- _AUFGABEN_:
[1] Wann wurde die Genersatztherapie für Spinale Muskelatrophie laut dem Interview über die SMA-Gentherapie in Europa zugelassen?
[2] Zähle der Reihe nach alle Stationen der Navigationszeile auf, die oben im Interview über die SMA-Gentherapie steht.
[3] Schreibe das Interview über die SMA-Gentherapie im Anschluss an seinen letzten Satz weiter.

- _GEZEIGTER TEXT_:

Home » Neuromuskuläre Erkrankungen » Gentherapie für Kinder mit Spinaler Muskelatrophie
Sponsored

Priv.-Doz. Dr. Matthias Baumann

Leitender Oberarzt Neuropädiatrie Department für Kinder- und Jugendheilkunde, Tirol Kliniken

Im Interview berichtet der Neuropädiater Priv.-Doz. Dr. Matthias Baumann über erste Erfahrungen mit einer neuen Gentherapie bei SMA-Patient(inn)en.

Im Mai 2020 wurde in Europa eine innovative Genersatztherapie für die seltene Muskelerkrankung Spinale Muskelatrophie, kurz SMA, zugelassen. Über welche Erfahrungen können Sie berichten?

Wir haben hier in Innsbruck an der Universitätsklinik für Pädiatrie bislang zwei Patient(inn)en mit der neuen Gentherapie behandelt. Da diese erst in den letzten Wochen beziehungsweise Monaten verabreicht wurde, ist es noch relativ früh, über Behandlungsergebnisse zu sprechen. Unsere erstbehandelte Patientin erhielt die Therapie im Alter von vier Monaten, hier sehen wir bereits erste motorische Fort-schritte und eine kräftigere Stimme. Unser zweiter Patient war bei Verabreichung vor einigen Wochen knapp zwei Jahre alt. Hier ist es noch zu früh, über Ergebnisse zu sprechen.

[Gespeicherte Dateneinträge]
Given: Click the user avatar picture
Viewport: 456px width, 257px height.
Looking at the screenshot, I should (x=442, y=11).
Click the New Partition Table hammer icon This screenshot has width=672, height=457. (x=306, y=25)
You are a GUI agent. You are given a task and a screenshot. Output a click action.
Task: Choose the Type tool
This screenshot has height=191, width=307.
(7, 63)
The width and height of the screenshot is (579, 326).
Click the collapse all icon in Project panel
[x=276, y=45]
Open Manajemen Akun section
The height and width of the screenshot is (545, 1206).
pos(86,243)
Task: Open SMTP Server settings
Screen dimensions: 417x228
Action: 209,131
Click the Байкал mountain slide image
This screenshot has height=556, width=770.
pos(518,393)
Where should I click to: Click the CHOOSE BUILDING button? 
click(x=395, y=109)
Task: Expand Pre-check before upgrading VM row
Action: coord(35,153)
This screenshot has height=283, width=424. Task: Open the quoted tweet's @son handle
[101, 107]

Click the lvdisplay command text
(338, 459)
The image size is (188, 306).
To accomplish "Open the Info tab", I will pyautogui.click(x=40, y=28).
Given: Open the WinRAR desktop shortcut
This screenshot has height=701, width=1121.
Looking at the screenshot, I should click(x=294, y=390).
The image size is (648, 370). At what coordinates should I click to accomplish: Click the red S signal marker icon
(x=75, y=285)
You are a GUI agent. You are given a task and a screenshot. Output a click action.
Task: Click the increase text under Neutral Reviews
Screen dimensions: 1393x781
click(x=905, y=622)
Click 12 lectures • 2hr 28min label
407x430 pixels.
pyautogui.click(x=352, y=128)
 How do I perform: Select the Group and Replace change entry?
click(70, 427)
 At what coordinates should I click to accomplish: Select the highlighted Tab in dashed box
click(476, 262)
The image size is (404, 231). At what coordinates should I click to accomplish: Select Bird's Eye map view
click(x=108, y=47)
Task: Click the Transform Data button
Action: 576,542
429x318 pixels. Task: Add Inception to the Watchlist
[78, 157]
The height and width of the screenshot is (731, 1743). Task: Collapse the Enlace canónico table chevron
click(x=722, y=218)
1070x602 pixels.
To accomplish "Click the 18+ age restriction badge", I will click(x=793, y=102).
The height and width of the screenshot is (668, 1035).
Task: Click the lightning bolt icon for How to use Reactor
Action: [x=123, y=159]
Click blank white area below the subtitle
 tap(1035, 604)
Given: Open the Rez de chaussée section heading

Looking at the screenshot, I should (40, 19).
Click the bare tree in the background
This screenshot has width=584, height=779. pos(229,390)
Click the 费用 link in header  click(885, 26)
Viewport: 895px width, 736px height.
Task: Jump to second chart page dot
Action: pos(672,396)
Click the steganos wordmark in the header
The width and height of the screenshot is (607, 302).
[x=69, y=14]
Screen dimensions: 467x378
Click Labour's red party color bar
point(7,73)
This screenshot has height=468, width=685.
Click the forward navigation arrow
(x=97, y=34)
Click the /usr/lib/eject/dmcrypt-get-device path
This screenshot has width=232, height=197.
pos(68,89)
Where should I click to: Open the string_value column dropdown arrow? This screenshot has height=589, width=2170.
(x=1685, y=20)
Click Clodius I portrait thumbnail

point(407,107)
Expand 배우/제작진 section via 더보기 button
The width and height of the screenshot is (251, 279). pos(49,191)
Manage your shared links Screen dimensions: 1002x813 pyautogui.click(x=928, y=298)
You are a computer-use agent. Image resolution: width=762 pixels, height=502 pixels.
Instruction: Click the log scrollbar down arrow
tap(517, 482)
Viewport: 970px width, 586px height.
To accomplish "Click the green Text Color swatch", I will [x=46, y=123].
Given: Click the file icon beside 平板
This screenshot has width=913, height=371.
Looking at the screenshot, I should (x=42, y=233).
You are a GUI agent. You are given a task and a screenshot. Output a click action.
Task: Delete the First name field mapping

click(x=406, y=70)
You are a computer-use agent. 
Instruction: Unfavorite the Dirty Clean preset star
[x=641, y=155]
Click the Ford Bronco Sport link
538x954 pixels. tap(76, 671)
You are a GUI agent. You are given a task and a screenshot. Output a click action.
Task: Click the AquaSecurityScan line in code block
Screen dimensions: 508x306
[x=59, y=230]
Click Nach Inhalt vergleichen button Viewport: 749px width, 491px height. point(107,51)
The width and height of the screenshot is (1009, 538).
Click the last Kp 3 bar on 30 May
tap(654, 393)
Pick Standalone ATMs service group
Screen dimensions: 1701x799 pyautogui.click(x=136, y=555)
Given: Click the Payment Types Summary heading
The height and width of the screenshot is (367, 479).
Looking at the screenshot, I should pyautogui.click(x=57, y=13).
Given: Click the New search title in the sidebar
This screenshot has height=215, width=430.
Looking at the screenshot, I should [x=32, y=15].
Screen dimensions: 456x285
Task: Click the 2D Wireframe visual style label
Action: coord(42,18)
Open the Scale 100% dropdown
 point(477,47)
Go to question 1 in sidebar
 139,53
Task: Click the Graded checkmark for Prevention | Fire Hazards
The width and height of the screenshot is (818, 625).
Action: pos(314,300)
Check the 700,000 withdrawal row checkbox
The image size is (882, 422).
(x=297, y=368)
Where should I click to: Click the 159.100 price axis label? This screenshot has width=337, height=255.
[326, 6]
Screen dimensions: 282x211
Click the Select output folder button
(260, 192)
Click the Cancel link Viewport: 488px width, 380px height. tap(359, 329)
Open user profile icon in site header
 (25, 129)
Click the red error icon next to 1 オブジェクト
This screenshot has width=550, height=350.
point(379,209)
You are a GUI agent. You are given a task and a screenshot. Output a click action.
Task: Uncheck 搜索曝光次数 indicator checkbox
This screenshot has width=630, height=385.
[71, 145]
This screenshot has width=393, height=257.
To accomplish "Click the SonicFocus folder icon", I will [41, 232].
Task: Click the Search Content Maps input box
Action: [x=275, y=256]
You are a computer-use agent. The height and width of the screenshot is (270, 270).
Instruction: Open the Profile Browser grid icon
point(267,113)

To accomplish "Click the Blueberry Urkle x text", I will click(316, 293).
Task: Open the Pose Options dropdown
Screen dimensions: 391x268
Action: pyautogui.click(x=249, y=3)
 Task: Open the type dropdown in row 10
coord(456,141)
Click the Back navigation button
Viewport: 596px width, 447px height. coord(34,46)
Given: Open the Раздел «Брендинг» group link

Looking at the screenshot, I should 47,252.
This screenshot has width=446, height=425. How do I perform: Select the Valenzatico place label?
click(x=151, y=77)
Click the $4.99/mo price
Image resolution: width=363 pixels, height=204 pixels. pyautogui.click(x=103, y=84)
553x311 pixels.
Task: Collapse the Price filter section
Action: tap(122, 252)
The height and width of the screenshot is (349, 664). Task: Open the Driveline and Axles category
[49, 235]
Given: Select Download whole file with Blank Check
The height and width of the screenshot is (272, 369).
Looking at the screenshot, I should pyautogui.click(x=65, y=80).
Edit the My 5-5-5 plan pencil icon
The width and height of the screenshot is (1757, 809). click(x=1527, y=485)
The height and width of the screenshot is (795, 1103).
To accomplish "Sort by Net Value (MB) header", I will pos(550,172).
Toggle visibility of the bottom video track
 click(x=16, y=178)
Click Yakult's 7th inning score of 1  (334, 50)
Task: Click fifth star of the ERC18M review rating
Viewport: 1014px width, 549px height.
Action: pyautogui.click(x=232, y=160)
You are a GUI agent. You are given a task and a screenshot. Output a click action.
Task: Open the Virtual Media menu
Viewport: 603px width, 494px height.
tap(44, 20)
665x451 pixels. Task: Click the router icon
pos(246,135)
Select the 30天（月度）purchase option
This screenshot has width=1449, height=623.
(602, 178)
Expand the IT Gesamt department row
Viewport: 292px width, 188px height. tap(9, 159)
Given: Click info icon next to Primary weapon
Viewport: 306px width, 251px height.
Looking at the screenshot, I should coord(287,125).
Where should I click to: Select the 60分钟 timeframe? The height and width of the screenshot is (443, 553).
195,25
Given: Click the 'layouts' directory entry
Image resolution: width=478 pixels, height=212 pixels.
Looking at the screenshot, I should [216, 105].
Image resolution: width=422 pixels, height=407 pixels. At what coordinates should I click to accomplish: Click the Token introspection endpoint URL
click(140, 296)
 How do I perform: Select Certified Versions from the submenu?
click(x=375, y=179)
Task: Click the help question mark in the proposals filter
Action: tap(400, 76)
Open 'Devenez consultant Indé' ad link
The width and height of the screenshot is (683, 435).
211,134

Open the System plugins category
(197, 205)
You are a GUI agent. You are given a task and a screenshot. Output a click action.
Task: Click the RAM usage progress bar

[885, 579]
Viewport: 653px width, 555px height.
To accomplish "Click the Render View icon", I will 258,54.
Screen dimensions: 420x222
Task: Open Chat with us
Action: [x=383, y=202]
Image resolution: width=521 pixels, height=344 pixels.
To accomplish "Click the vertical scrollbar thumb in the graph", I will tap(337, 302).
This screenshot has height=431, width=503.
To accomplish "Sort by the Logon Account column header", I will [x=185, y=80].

- _LÖSUNGEN_:
[1] Im Mai 2020.

[2] Home, Neuromuskuläre Erkrankungen, Gentherapie für Kinder mit Spinaler Muskelatrophie

[3]
Wie funktioniert diese Genersatztherapie? 

Eine künstlich hergestellte Kopie des defekten Gens wird über einen Vektor in den Zellkern ein-geschleust und beginnt dort, das fehlende Protein zu bilden. Das Fortschreiten der Erkrankung wird damit gestoppt.

Warum ist die Genersatztherapie für eine Erkrankung wie SMA anwendbar?

SMA ist eine monogene Erkrankung, daher, die Krankheit wird durch einen vererbten Defekt in einem einzigen Gen verursacht. Das eine ist, dass die DNA im zentralen Nervensystem ankommen muss – das funktioniert über den Vektor. Das andere ist, dass sich diese Zellen des zentralen Nervensystems nicht mehr teilen. Daher bleibt die Gentherapie in der Zielzelle stabil liegen und verdünnt sich nicht wie in anderen Körperzellen. Das ist ein entscheidender Baustein, damit diese einmalige Gentherapie überhaupt funktioniert.

Wann wird die Therapie verabreicht?

Idealerweise wird möglichst früh verabreicht, das heißt im Falle einer Diagnose im Neugeborenenalter. Denn bereits verloren gegangene motorische Nervenzellen können durch keine Therapie wiederhergestellt werden. Daher ist ein möglichst früher Behandlungs-beginn entscheidend.

Für wie viele Kinder kommt die neue Genersatztherapie in Österreich infrage?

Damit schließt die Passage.